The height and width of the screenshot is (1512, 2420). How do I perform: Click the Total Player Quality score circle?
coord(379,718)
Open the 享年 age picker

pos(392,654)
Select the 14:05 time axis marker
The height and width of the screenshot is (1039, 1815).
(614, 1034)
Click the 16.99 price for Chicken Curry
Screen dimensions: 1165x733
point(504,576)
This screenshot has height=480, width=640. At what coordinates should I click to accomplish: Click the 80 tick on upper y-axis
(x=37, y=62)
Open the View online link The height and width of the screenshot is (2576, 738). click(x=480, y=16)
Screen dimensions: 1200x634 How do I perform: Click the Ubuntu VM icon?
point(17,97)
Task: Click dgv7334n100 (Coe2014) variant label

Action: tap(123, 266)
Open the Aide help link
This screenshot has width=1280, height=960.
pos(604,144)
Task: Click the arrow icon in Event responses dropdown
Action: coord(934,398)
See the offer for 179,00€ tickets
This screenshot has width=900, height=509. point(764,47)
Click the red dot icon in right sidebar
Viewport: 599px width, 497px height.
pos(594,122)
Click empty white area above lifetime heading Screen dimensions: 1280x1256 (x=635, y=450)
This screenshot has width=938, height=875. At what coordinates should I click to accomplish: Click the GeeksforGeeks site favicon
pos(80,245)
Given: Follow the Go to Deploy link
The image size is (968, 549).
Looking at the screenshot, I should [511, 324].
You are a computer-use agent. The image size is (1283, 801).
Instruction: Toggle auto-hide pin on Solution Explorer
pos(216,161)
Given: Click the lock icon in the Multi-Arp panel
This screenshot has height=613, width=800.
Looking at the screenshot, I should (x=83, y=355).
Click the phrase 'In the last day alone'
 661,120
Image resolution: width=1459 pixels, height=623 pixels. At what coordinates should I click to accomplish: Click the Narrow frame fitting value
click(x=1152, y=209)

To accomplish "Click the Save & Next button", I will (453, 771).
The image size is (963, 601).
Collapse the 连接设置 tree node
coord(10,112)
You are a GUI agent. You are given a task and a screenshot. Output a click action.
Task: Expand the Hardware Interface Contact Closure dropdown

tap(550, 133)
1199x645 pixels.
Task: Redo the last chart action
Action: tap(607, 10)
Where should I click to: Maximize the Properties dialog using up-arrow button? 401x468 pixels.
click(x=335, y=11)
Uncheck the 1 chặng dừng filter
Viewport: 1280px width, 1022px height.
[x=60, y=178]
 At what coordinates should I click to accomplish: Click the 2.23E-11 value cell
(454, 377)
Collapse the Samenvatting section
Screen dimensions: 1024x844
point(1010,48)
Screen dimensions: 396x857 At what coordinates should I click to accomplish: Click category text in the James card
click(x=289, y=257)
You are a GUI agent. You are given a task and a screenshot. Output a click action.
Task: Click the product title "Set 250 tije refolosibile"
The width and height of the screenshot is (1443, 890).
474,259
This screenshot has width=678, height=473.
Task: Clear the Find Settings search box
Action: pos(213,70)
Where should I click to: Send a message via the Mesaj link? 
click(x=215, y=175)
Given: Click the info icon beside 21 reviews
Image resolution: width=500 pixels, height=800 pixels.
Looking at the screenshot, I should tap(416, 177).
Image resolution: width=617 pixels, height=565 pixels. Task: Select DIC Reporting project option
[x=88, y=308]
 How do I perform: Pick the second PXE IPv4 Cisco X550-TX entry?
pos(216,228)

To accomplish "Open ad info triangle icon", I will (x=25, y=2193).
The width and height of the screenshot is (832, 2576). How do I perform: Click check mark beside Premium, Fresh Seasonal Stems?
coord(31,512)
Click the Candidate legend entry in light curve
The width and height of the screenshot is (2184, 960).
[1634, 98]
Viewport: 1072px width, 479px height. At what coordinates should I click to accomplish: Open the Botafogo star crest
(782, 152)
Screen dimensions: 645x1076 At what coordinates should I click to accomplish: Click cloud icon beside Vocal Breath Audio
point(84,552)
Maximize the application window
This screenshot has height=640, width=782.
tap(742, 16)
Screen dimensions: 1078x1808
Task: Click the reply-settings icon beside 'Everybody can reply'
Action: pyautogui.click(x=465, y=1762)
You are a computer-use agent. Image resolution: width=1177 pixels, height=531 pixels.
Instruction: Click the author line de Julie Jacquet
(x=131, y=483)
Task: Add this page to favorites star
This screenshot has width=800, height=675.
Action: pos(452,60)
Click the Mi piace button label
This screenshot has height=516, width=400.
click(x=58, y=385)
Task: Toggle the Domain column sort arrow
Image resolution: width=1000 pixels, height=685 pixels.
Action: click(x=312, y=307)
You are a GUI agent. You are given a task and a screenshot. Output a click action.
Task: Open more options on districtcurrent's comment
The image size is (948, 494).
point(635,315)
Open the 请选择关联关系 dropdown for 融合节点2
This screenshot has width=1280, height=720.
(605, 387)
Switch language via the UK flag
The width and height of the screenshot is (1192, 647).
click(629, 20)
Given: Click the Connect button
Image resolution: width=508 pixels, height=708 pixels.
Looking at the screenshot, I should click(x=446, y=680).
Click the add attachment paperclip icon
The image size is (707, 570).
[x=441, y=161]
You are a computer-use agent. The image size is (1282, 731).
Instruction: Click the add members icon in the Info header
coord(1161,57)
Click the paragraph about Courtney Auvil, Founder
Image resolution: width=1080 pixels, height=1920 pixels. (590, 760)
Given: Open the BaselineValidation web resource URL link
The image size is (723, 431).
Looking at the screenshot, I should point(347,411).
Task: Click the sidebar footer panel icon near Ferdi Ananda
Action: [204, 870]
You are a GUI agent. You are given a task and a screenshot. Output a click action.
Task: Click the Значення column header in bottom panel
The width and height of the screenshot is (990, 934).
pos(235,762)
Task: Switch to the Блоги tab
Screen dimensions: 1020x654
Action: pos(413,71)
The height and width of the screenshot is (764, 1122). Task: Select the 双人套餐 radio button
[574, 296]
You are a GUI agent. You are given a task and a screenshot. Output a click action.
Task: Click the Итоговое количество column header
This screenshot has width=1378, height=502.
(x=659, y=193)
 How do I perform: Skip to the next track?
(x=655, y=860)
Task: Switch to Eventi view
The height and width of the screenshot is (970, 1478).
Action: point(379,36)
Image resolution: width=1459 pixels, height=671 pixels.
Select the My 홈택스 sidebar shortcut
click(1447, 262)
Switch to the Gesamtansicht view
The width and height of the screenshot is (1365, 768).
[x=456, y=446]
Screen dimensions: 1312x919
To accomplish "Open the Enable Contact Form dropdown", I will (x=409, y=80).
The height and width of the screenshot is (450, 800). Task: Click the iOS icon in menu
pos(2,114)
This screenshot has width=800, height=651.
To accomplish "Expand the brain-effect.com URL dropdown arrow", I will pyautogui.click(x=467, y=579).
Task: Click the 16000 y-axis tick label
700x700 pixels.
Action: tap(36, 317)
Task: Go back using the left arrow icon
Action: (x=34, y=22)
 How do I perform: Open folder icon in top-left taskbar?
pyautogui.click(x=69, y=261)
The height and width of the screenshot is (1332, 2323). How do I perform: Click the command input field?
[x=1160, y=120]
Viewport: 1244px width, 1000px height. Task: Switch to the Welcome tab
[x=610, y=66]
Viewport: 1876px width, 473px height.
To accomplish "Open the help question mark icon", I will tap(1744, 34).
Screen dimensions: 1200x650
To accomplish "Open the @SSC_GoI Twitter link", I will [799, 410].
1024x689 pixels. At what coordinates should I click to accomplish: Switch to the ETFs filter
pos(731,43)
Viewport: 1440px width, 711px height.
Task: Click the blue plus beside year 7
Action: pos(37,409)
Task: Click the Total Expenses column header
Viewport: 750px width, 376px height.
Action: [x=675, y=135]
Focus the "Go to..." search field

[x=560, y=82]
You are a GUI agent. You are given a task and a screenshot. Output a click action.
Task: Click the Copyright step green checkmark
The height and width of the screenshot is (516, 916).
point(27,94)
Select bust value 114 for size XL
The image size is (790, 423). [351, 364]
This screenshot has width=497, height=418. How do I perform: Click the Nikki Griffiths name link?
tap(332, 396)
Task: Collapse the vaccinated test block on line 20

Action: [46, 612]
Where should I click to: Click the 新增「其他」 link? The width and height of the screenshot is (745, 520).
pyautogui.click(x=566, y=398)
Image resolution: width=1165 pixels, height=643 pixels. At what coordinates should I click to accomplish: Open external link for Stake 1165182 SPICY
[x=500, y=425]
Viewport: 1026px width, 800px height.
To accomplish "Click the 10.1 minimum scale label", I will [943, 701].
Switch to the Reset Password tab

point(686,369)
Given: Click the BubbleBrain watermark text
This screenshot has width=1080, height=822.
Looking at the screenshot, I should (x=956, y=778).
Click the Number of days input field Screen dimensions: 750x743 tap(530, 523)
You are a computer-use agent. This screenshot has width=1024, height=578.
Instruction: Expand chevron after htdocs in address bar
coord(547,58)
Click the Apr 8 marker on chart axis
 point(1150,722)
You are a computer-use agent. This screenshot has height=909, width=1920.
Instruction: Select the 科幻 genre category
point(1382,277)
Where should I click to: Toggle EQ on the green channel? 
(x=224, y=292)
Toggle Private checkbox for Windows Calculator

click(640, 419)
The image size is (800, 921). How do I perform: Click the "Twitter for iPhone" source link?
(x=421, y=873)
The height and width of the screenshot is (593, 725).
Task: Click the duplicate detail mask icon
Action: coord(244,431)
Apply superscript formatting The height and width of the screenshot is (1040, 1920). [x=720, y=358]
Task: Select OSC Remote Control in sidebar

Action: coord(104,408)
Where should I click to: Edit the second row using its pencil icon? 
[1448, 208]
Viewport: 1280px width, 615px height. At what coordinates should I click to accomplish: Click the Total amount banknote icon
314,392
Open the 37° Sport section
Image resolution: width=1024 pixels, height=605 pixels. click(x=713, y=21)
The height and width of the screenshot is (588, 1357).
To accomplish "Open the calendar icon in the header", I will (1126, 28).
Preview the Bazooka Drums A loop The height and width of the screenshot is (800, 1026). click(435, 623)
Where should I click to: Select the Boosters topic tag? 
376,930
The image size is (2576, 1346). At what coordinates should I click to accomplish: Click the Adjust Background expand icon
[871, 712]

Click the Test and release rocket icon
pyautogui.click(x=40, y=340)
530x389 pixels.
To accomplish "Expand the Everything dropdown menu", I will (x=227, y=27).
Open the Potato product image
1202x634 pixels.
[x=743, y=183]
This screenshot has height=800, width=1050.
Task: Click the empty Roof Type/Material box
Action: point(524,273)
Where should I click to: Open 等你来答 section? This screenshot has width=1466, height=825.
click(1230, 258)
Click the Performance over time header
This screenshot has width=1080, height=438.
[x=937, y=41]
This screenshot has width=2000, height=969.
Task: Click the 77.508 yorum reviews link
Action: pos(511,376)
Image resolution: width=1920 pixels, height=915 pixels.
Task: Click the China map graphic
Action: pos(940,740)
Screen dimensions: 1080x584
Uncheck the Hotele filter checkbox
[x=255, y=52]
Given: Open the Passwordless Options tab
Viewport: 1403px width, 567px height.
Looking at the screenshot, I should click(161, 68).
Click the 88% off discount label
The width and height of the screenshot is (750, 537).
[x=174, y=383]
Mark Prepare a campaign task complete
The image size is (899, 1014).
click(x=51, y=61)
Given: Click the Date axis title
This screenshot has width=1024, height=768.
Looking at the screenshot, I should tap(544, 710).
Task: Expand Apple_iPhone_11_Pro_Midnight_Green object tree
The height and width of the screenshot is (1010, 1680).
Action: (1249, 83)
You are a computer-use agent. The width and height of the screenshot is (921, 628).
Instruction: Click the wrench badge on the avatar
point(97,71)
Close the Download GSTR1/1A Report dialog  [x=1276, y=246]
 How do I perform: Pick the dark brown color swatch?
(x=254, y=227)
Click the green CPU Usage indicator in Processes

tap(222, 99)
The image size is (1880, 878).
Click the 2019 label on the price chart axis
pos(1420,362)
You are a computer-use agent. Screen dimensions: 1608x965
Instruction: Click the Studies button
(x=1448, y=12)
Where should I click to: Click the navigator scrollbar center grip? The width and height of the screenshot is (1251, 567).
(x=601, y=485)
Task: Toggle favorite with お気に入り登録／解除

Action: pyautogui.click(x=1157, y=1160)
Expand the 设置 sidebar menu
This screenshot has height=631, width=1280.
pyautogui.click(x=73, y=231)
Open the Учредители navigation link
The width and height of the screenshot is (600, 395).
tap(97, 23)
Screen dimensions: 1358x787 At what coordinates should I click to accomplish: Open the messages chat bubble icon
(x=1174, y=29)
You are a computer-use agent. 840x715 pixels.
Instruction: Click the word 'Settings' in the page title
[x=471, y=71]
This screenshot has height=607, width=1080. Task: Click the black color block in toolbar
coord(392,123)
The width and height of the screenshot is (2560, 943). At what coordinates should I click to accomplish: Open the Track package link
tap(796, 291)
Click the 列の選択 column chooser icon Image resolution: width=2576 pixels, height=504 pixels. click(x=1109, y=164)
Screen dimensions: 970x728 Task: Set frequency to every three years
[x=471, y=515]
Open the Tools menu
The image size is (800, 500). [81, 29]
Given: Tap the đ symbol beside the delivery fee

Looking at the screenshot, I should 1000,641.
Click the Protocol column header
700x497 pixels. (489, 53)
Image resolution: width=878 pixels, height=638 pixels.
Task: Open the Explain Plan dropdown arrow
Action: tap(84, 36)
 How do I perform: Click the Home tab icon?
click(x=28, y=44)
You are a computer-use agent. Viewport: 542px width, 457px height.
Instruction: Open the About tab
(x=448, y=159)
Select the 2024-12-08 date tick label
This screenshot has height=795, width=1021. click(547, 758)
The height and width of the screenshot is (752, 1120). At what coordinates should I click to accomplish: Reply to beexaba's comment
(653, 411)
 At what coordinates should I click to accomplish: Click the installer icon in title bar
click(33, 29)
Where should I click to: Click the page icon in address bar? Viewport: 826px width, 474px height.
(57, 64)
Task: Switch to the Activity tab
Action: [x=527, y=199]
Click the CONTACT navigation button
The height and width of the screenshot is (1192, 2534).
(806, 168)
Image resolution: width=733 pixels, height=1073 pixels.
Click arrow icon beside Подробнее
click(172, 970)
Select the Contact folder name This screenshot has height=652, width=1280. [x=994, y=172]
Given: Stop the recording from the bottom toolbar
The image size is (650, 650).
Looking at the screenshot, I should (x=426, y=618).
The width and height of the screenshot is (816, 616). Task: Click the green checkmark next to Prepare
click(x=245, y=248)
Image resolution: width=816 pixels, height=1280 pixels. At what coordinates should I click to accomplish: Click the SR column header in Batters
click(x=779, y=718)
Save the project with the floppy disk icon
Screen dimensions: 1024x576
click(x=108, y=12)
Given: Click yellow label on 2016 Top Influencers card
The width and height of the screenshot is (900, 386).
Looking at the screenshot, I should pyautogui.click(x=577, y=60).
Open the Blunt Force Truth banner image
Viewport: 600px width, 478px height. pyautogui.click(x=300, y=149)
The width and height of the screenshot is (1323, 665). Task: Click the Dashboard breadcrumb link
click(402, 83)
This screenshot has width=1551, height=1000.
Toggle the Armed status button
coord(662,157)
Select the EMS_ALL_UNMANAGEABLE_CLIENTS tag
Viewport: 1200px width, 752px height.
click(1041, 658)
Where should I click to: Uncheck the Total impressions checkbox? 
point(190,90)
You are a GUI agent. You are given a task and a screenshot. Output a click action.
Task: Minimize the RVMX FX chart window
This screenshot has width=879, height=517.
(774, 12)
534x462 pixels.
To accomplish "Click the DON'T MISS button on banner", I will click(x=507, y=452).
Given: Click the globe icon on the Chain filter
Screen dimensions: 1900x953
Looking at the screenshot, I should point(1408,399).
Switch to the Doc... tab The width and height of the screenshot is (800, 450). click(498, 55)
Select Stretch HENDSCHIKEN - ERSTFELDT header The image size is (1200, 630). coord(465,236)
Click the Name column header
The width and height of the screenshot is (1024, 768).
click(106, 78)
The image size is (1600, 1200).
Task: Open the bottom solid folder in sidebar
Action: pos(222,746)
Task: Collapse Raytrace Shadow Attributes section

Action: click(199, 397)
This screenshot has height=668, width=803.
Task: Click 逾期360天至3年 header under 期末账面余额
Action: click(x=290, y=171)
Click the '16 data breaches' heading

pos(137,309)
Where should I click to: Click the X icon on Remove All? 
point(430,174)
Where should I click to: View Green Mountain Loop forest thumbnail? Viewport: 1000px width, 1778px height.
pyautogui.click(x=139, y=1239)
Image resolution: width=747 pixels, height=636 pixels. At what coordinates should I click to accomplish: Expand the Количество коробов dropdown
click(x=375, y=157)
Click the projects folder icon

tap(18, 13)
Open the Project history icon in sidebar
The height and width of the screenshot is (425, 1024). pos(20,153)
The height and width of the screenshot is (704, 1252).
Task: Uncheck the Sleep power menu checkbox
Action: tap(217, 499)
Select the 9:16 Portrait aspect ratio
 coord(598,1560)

§ **Your assignment**
Copy all lines above containing the string "Save".

§ **Result below**
To accomplish "Click the Save & Next button", I will (453, 771).
Save the project with the floppy disk icon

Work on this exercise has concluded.